How does brainwashing work? Learn about the coercive persuasion techniques that people use to change the beliefs of others.
Brainwashing: Coercive Persuasion Techniques

Brainwashing is the subject of many films and documentaries, such as those about communists in Vietnam who brainwashed American soldiers. However, the process is not always as dramatic as in movies. You can better understand brainwashing if we describe it as the use of coercive persuasion techniques.

Coercive persuasion involves trying to exert influence over someone through force. This kind of persuasion is much stronger and more invasive. They include cults, totalitarian states, terrorist organizations and kidnappers who use this type of persuasion.

However, brainwashing someone or using coercive persuasion is not easy. You have to use different techniques to actually change someone’s belief, thinking process and way of feeling and acting.

These coercive persuasion techniques can be divided into four types: the social type, the emotional type, the cognitive type, and the type that induces dissociative states.

Man who worries about something

Social Techniques

In this case, techniques are used that are intended to manipulate and control the environment of the person being brainwashed. The goal is to weaken the person’s resistance, making it easier to convince him. Some of the social coercive persuasion techniques that one can use are:

  • Isolation: This makes it a lot easier to brainwash someone. It involves being cut off from the rest of the world mentally, socially and physically. In other words, the individual is completely isolated.
  • Information management: Manipulating and controlling the information someone receives is a form of isolation. The less information a person has, the fewer options they have to choose from. This severely limits his critical thinking ability.
  • Creating a state of existential dependence: This involves making someone believe that their existence depends entirely on someone else. Usually that person is some kind of leader. In practice, it means fully satisfying a person’s primary and secondary needs until he develops a complete dependence.
  • Psychophysical Debilitation: Some types of physical debilitation are linked to psychological debilitation. This, in turn, leads to a weakened ability to resist persuasion techniques.

Emotional Techniques

Motivations are emotionally conditioned. So if you can influence people’s emotions, you can influence their motivations and their behavior.

  • Emotional activation of pleasure:  to charm and treat someone well. People use this technique to draw others in and get their attention.
  • Emotional activation of fear, guilt, and tension: Using rewards and punishment to elicit emotional responses such as fear, guilt, and tension. These emotions encourage dependence and submission.

Cognitive Techniques

These techniques are based on the two techniques we discussed above. A person who is physically weak and feels guilty is in a perfect position to be brainwashed.

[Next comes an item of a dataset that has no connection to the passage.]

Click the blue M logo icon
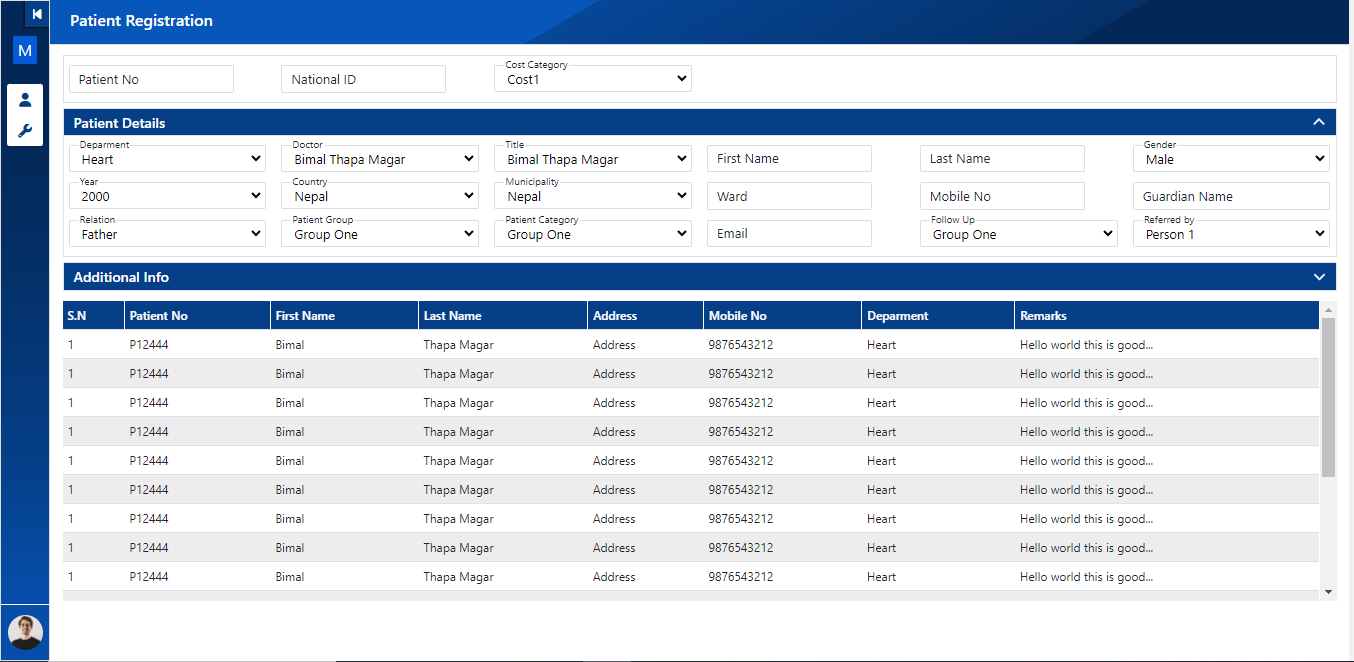 (25, 50)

  • To disdain the critical thinking ability: the perpetrator shows the other why it is not smart to follow his own thoughts. This will make him want to suppress any thought he has.
  • Use of deception and lies: distorting reality by hiding, lying, or deceiving information.
  • Demanding submission: ensuring that a group idea is adhered to. Demand that the individual submit to what the group decides. In other words, develop conformity and submission.
  • Group Identity:  Identity must be collective. As a result, individuals lose their personality and take over the identity of the group. This can cause individuals to lose distinctive features.
  • Controlling the attention: Manipulating where someone’s attention goes means you can also force them to pay attention to your persuasion techniques.
  • Language Control: Speaking in a controlling manner means limiting one’s freedom. Omitting certain words or phrases is one way to avoid specific questions or evaluation.
  • Changing the source of authority: As soon as you break down someone’s principles of authority, you expose them to a totalitarian authority. As a result, this authority figure gets all the power. All others must submit to him.
Man escaping from a hole

Coercive Persuasion Techniques That Induce Dissociative States

Dissociation corresponds to states of trance that occur when an experience is intensified. These states lead to a temporary loss of consciousness and identity. They are more common in totalitarian environments.

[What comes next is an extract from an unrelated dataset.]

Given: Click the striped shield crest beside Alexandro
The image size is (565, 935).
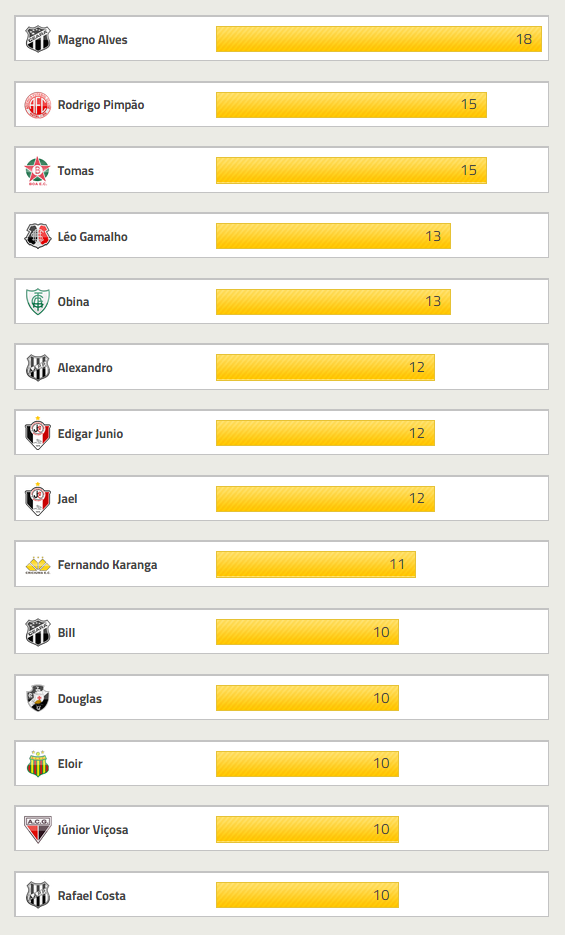Looking at the screenshot, I should 38,367.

These states of consciousness also make followers more vulnerable. As a result, it is easier to control them by limiting their options and reducing the chance of evaluating them.

You use coercive persuasion techniques or brainwashing when you manipulate someone’s environment to make them weaker. Cognitive and emotional persuasion changes the way a person thinks and feels. This eventually puts him in a state of trance, in which it is easier to talk to him.